FWIW, it's not just move_mount(2) - I'd expect

	int fds[2];
	char s[80];

	pipe(fds);
	sprintf(s, "/dev/fd/%d", fds[0]);
	mount(s, "/dev/null", NULL, MS_MOVE, 0);

to step into exactly the same thing.  mount(2) does follow symlinks -
always had...
Al Viro July 1, 2019, 7:20 p.m. UTC | #8
On Mon, Jul 01, 2019 at 07:22:39PM +0100, Al Viro wrote:

> FWIW, it's not just move_mount(2) - I'd expect
> 
> 	int fds[2];
> 	char s[80];
> 
> 	pipe(fds);
> 	sprintf(s, "/dev/fd/%d", fds[0]);
> 	mount(s, "/dev/null", NULL, MS_MOVE, 0);
> 
> to step into exactly the same thing.  mount(2) does follow symlinks -
> always had...

The same goes for e.g.

#define _GNU_SOURCE
#include <sched.h>
#include <sys/mount.h>
#include <stdio.h>
#include <sys/epoll.h>

main()
{
	char s[80];
	unshare(CLONE_NEWNS);	// so nobody else gets confused
 	sprintf(s, "/dev/fd/%d", epoll_create1(0));
 	mount(s, "/dev/null", NULL, MS_MOVE, 0);	// see if it oopses
}

modulo error-checking, etc.
Eric Biggers July 2, 2019, 6:22 p.m. UTC | #9
On Mon, Jul 01, 2019 at 07:22:39PM +0100, Al Viro wrote:
> On Mon, Jul 01, 2019 at 09:45:37AM -0700, Eric Biggers wrote:
> > On Sat, Jun 29, 2019 at 01:27:44PM -0700, Eric Biggers wrote:
> > > 
> > > Reproducer:
> > > 
> > >     #include <unistd.h>
> > > 
> > >     #define __NR_move_mount         429
> > >     #define MOVE_MOUNT_F_EMPTY_PATH 0x00000004
> > > 
> > >     int main()
> > >     {
> > >     	  int fds[2];
> > > 
> > >     	  pipe(fds);
> > >         syscall(__NR_move_mount, fds[0], "", -1, "/", MOVE_MOUNT_F_EMPTY_PATH);
> > >     }
> > 
> > David, I'd like to add this as a regression test somewhere.
> > 
> > Can you point me to the tests for the new mount syscalls?
> > 
> > I checked LTP, kselftests, and xfstests, but nothing to be found.
> 
> FWIW, it's not just move_mount(2) - I'd expect
> 
> 	int fds[2];
> 	char s[80];
> 
> 	pipe(fds);
> 	sprintf(s, "/dev/fd/%d", fds[0]);
> 	mount(s, "/dev/null", NULL, MS_MOVE, 0);
> 
> to step into exactly the same thing.  mount(2) does follow symlinks -
> always had...

Sure, but the new mount syscalls still need tests.  Where are the tests?
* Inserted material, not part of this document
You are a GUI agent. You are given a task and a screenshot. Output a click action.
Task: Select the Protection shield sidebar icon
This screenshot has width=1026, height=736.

Also, since the case of a fd with an internal mount was overlooked, probably the
man page needs to be updated clarify that move_mount(2) fails with EINVAL in
this case.  Where is the man page?

- Eric
David Howells July 5, 2019, 9:01 a.m. UTC | #10
Eric Biggers <ebiggers@kernel.org> wrote:

> Also, since the case of a fd with an internal mount was overlooked, probably
> the man page needs to be updated clarify that move_mount(2) fails with
> EINVAL in this case.  Where is the man page?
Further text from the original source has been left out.